I guess it needs a name.
A word of caution
If you deal with decompilation, be aware that AI guardrails. Passing disassembled code to an LLM might get your request shadow-redirected, e.g. GPT-5.3-Codex silently downgrading to GPT-5.2 or even your account flagged (as happened to a friend). AI labs try to prevent their models from being used for malware, but they understand the context better that they did 6 months ago.
Their precautions are understandable, but it is definitely something to keep in mind when you embark on your own reverse-engineering adventures.
What’s next
I think we can go further. First, reviving games and old pieces of software that are not playable on your hardware. Or porting games to other devices - a grueling and prohibitively expensive task - one of the reasons that most games are not publish for macOS.

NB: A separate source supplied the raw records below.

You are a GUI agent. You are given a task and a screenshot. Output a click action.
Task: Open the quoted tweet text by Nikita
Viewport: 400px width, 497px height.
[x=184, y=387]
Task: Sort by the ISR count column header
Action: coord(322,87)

The current approach is to wrap everything in Docker, Electron, or an emulator. And for example, while another game, Supaplex weights 287 kB, its Steam remaster weights around 200 MB.
But now, we can go beyond - and natively port to another system. While still there is effort involved (and a lot of love to pay attention to tiny details), it is no longer a many-month project restricted for a seasoned reverse engineer. We we get both performance, and size, close to the original.
What’s now
In the meantime, you can play my recompiled Chromatron online! The web version saves your progress automatically.
Which game (or maybe other piece of software) would you like to bring back to life?